Selon votre baromètre, la moitié des DRH déclarent qu’ils utilisent la technologie pour renforcer leur influence dans l’entreprise. Qu’en pensez-vous ?
Là encore, je les trouve très optimistes. Les directions des ressources humaines travaillent encore trop souvent avec une informatique à l’ancienne. Pour ce qui est des Mooc, de la réalité augmentée, qui sont les prochaines frontières de l’entreprise, cela reste balbutiant. Or, grâce à ces méthodes, il va devenir possible de former de façon vivante et innovante des milliers de personnes pour un coût très très faible, une fois l’investissement initial consenti. C’est un chantier stratégique.
Même si les choses évoluent, les RH viennent souvent de filières de type affaires sociales. L’urgence n’est-elle pas aussi de renouveler les profils pour éviter que les RH dépendent des spécialistes du big data ou des systèmes d’information ?
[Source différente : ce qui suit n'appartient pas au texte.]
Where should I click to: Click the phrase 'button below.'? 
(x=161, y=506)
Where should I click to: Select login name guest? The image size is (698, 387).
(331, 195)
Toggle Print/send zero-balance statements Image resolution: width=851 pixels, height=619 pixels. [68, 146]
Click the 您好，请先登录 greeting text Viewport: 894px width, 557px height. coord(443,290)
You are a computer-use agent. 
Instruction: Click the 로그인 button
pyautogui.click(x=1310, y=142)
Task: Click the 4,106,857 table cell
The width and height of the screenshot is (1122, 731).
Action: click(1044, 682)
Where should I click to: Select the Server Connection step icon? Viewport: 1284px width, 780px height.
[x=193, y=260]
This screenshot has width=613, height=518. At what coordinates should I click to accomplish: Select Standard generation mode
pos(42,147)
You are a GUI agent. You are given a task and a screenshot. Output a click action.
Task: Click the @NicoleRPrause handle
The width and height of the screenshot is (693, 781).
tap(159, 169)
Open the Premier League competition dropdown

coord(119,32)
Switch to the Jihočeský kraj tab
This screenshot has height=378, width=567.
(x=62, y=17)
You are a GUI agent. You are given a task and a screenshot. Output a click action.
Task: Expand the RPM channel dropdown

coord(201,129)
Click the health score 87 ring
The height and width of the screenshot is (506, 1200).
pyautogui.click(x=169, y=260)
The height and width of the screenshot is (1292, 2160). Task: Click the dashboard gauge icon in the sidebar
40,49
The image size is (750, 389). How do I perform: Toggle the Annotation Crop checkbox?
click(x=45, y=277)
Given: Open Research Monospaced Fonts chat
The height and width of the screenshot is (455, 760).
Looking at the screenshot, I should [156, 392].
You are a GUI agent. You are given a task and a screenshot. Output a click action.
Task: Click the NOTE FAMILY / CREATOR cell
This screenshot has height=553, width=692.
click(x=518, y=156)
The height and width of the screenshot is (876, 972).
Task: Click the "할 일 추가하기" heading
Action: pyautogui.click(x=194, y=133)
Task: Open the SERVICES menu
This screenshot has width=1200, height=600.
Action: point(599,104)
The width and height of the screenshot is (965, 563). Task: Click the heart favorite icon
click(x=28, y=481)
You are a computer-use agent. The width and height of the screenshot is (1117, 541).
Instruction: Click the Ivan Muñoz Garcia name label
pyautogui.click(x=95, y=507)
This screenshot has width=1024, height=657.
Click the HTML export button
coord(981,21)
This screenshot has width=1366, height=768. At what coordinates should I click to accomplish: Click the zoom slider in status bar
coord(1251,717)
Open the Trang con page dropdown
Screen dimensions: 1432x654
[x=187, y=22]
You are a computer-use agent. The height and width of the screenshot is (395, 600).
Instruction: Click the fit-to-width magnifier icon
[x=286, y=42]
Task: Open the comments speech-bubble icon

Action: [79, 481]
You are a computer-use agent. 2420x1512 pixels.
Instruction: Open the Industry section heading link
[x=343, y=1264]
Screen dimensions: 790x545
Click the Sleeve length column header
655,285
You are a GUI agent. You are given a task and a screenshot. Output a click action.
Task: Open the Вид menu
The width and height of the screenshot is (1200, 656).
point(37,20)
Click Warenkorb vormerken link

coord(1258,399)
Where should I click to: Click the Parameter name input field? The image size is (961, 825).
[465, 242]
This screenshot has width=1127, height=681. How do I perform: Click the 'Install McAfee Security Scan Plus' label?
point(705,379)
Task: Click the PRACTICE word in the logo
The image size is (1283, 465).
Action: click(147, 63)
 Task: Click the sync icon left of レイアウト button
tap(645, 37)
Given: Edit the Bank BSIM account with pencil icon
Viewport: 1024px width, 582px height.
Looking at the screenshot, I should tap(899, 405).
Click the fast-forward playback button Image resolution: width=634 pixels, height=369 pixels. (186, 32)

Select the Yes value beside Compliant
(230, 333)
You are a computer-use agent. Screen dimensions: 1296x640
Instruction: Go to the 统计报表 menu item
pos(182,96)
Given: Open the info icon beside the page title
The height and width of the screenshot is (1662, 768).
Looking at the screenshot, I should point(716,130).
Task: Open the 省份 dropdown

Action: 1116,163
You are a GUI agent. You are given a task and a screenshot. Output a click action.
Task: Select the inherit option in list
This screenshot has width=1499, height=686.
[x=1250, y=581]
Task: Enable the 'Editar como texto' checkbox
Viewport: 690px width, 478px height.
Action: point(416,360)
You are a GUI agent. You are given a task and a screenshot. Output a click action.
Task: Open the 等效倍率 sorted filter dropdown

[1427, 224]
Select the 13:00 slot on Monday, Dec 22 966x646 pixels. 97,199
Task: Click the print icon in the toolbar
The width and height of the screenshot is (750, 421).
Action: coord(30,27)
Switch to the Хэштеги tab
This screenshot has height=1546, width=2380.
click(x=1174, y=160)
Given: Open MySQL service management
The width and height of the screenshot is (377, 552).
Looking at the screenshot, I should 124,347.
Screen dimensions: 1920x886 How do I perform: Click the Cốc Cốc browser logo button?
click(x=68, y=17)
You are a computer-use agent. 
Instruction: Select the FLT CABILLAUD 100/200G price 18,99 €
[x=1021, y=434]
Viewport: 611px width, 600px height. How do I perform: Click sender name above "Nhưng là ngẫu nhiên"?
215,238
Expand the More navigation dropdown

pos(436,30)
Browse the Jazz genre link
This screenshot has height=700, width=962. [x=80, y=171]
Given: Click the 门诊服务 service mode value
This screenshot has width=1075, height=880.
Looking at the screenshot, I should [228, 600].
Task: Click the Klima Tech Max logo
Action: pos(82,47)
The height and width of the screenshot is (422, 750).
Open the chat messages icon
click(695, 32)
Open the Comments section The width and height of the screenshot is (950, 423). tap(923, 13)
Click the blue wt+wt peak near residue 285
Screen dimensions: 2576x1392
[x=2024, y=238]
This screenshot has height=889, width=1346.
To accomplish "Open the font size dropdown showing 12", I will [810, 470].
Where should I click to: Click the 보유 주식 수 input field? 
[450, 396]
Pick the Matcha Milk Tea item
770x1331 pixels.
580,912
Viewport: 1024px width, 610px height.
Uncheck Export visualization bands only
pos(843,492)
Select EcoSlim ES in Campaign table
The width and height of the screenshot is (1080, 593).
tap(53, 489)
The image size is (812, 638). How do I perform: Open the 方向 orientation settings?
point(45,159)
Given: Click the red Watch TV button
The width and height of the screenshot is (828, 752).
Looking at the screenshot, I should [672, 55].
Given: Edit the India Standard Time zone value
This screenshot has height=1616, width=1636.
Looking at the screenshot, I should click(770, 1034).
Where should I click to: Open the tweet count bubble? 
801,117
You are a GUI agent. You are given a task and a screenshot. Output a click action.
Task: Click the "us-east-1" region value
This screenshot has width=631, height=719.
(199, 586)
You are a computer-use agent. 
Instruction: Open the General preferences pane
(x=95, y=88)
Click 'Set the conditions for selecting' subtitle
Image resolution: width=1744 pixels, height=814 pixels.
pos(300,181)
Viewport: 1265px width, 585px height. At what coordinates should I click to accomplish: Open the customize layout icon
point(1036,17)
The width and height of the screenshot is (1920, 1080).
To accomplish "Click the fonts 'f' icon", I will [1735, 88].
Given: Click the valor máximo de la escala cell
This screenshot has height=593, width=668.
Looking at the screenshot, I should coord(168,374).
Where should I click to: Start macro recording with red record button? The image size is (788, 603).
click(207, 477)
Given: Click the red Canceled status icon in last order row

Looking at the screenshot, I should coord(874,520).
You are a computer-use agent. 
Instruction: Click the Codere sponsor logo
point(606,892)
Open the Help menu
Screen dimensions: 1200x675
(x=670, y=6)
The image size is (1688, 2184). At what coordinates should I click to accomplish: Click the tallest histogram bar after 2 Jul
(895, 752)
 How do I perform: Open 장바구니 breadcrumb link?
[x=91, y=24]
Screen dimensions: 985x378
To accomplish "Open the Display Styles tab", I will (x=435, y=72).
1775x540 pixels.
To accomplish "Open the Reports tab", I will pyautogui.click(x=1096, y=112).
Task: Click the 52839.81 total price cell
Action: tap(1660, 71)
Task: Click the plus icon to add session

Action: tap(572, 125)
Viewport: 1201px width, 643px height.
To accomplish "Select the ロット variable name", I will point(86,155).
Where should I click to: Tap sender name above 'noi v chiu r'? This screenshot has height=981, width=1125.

Faire évoluer le casting est une urgence. Le DRH doit s’entourer de bonnes personnes avec l’importance prise par des questions comme l’architecture des systèmes d’information, l’analyse des données ou encore les modèles prédictifs. De nouveaux outils très puissants apparaissent, qui vont renouveler la façon dont on appréhende le climat social ou la gestion des compétences. Mais pour les maîtriser il faut posséder des connaissances en big data.
De même, pour réussir à designer des formations intéressantes en réalité augmentée, il va falloir faire appel à des spécialistes venus des sciences cognitives. Toutes ces évolutions vont exiger de plus en plus que les DRH aient une vision stratégique globale. Le DRH du futur sera aussi un bon CEO, il aura la même vision d’ensemble, la même compréhension de l’image générale.